Yuto Horigome of Team Japan practices on the skateboard avenue course on the Ariake Urban Sports Park. Credit: Ezra Shaw/Getty Images

But when it comes to mainstream acceptance in Japan, there’s still a long way to go, according to Daisuke Hayakawa, coach of the country’s Olympic skateboarding team. While the excitement around the Games has encouraged more parents to take their kids to skateboarding class, he said, skating in public areas is still frowned upon.

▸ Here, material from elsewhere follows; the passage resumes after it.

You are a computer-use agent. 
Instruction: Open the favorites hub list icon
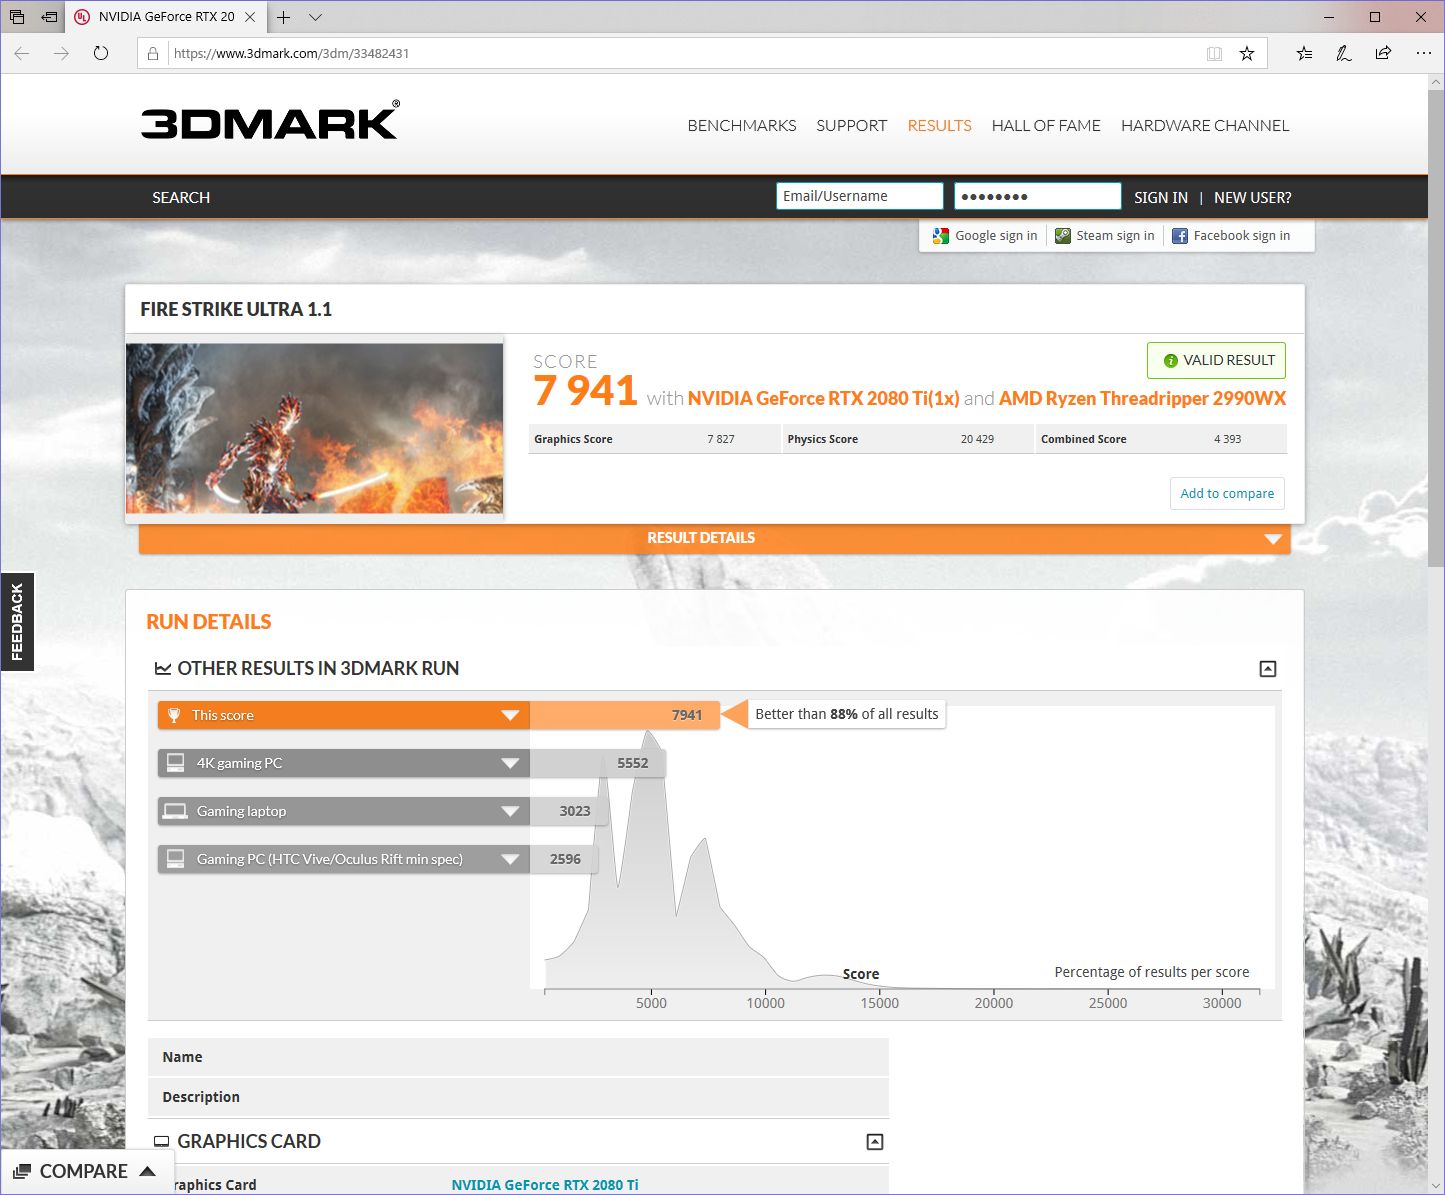click(1304, 53)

“There nonetheless aren’t sufficient skate parks the place we are able to skate with out disturbing folks,” he said. “If you skate on the road, it’s important to share that house with folks strolling by — who will get the impression that skateboarding is noisy, harmful or scary.

“That’s why people still don’t have positive attitudes towards skaters.”

Nonetheless, in comparison with the late Nineties, when Chopper and his crew began out, skaters are more and more a part of Japan’s city material — regardless of the continuing police presence at Osaka’s Triangle Park.

“Now we have more kids, women and elderly people skateboarding because of the Olympics,” Chopper mentioned. “The scene is definitely becoming more diverse.”